So…….Who Cares?

Wow. That is the word that is primarily associated with the work of director Michael Bay. Bay’s action scenes are meant for “wow.” The actors (or more specifically, actresses) in Bay’s films are meant for “wow.” The special effects are meant to bring out the biggest “wow” possible. Michael Bay has been the champion of “wow” for almost two decades. However, Bay has brought out a new form of “wow” in his films. For example, his 2009 film “Transformers: Revenge of the Fallen” brought out reactions like “wow, this is incredibly stupid,” “wow, there is nothing interesting going on here,” or even “wow, this is one of the worst movies ever.” Similar reactions have been following Bay ever since his debut in 1995 with “Bad Boys,” but Bay’s films have been losing their “wow” factor gradually since he first signed on to bring Hasbro’s robots in disguise to the big screen in 2007. So now Bay has decided to give his cash cow franchise a spit-shine polish, despite not being super interested in making another “Transformers” film. The good news is that Bay has successfully eliminated the negative “wow” factor his films have garnered recently. The bad news is that it’s been replaced with an annoyed “ugh,” as in “ugh, this crap again.”
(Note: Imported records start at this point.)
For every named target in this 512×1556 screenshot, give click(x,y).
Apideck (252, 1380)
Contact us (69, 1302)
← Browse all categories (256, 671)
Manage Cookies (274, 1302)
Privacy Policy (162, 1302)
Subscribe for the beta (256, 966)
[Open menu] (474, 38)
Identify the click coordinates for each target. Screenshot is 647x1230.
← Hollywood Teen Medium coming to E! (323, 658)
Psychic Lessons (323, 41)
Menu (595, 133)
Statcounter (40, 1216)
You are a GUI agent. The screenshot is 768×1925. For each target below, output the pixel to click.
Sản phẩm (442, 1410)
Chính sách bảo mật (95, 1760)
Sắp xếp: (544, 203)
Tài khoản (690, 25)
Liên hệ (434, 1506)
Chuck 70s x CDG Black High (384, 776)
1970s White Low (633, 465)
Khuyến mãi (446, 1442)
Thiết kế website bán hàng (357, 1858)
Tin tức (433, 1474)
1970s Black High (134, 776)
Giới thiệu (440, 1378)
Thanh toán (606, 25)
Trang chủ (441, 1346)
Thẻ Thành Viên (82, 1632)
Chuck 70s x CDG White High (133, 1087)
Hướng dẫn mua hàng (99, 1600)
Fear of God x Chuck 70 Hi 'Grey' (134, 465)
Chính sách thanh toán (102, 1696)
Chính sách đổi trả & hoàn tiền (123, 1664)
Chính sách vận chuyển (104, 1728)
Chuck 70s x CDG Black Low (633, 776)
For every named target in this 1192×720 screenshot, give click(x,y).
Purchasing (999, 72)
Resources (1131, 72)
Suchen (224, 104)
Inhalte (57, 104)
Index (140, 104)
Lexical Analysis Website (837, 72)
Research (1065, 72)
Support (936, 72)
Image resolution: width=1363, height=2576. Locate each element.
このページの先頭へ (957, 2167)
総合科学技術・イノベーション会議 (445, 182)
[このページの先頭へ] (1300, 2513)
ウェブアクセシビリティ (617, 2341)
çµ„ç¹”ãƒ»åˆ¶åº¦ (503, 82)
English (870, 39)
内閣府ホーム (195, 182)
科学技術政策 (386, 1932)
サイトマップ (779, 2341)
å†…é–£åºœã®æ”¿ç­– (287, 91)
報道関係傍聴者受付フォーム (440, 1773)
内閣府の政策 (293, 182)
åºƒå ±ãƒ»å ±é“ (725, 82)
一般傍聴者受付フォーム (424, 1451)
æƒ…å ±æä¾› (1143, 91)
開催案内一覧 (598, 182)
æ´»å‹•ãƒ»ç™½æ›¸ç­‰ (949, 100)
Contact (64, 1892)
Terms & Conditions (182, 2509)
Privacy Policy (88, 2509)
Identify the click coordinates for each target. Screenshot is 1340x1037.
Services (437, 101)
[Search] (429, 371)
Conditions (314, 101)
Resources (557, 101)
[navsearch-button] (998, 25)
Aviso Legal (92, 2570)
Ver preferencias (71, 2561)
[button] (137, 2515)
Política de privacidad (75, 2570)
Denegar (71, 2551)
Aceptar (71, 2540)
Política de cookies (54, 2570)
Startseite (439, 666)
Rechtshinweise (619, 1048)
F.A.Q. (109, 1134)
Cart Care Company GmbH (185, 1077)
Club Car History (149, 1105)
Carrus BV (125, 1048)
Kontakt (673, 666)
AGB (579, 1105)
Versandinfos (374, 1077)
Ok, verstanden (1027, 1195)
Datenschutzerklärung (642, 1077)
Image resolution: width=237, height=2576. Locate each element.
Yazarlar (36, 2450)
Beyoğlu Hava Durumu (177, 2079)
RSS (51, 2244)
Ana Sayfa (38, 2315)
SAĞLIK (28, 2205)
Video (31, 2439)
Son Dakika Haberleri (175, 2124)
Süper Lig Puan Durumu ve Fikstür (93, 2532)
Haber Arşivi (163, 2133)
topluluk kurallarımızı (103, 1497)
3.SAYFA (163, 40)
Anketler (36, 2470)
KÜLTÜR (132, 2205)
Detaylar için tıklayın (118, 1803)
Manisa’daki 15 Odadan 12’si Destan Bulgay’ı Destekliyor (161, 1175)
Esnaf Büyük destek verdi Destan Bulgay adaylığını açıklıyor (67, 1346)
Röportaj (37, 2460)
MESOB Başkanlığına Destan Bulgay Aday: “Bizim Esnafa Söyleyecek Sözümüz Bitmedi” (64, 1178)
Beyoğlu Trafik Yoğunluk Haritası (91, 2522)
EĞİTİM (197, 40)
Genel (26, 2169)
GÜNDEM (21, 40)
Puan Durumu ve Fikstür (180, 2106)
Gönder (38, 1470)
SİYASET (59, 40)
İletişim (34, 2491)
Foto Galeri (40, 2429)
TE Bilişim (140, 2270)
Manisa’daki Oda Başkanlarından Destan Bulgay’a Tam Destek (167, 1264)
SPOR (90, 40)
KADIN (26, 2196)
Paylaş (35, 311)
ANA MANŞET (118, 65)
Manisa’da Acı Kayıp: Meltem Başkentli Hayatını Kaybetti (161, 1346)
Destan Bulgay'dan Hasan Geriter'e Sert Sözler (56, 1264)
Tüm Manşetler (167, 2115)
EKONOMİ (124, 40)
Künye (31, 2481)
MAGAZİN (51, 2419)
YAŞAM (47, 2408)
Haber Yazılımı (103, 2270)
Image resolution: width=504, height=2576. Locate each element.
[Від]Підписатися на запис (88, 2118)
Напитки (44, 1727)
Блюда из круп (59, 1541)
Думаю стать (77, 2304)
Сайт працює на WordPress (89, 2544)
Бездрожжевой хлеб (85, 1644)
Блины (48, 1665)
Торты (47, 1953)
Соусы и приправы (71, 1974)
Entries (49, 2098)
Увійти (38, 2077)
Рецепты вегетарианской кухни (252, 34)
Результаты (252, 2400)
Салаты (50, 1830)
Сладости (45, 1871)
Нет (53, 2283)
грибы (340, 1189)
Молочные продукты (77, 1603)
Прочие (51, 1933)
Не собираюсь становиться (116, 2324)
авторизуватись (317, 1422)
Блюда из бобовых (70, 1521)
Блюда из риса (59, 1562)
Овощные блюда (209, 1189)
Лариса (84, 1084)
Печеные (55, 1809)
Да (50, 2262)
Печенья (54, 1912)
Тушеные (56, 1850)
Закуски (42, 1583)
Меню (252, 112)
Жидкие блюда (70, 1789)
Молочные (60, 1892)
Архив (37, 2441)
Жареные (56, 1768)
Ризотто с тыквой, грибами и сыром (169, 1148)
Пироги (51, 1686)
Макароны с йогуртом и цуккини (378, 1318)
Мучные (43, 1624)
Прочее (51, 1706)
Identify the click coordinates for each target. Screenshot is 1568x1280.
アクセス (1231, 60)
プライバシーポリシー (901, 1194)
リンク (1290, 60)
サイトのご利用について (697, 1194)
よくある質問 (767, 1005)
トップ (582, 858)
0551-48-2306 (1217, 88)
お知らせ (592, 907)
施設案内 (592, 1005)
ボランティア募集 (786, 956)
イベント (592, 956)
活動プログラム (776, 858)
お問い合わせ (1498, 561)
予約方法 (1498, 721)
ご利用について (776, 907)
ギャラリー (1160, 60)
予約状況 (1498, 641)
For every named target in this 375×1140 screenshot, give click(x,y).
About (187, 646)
To be fair, “Transformers: Age of Extinction” does fill out the basic requirement of Michael Bay moves in that it looks cool. Sunsets and sunrises flood the Texas sky as muscular mechanic/inventor Cade Yeager (Mark Wahlberg, replacing Shia LaBeouf as the human hero) tries to scrape together cash to put his daughter Tessa (the unspeakably attractive Nicola Peltz) through school. When Cade and his employee Lucas (T.J. Miller, an actually funny comic relief) find an old truck that looks like it’s been through more than just road rage, Cade brings it home to discover that it’s actually Optimus Prime. Prime, along with the rest of the Autobots, are on the run from the governments of the world that are hunting down the robots after the Chicago attack seen in “Transformers: Dark of the Moon.” But when a government special ops team, commanded by Harold Attinger (Kelsey Grammer, stone faced and barely breaking an octave in his voice) infiltrates Cade’s farm, Optimus springs into action and reunites with the four remaining Autobots he can find (yes, Bumblebee is one of them). The Autobots then discover a high tech corporation, led by sophisticated but sleazy Joshua Joyce (Stanley Tucci, replacing John Turturro as the “weird, spastic old guy played by a credible actor” character), have harnessed the metal of the Transformers (called “transformium,” of course) and are starting to create their own army of Transformers.

I’m starting a new paragraph here because the previous dissertation is only half of the entire plot of the movie. In fact, “Age of Extinction” could be split into three separate movies instead of being (very poorly) put together for a nearly three-hour bonanza of boom. There is terrible pacing and transition between scenes, with nearly nothing to make moments gel together. The acting is either forgettable or just bland, especially from Nicola Peltz and Kelsey Grammer. Mark Wahlberg does his job of saying silly lines as serious as possible, which almost makes his lines enjoyably ridiculous. The Transformers themselves, Autobots and pseudo-Decepticon alike, are mostly forgettable despite being voiced by the likes of John Goodman and Ken Watanabe. No matter how many times the robots pull out a gun from nothing, transform, or ride robotic dinosaurs (which did tug at the heart of the 8 year-old in me), the new robots are better off as toys than they are as memorable characters.

In fact, the problem with “Age of Extinction” is that it has lost whatever lasting impression the previous films have left. Sure, the “Transformers” movies have left good and bad tastes in the mouths of others, but at least there was something to talk about when leaving the theatre. Even when “Age of Extinction” travels to China for its climax, has a cool looking spaceship, and tries to incorporate the robots’ involvement in the dinosaur extinction on Earth, it does nothing to make the viewer shift closer to the screen. While there may be some awe-worthy scenes for the young boys seeing the movie, anyone else will find “Age of Extinction” dead on arrival. It’s certainly not Michael Bay’s worst film (“Revenge of the Fallen” or last year’s “Pain & Gain” are tied for that dishonor), but it’s certainly the blandest film Bay has ever done. Think about that for a second: the man who is known for monstrous robots fighting each other in front of beautiful women and explosions made an extremely boring film about monstrous robots fighting each other in front of beautiful women and explosions. If one dares to view “Age of Extinction,” this question should be brought up after the movie’s over: Who is less interested in Transformers, the viewer or the director?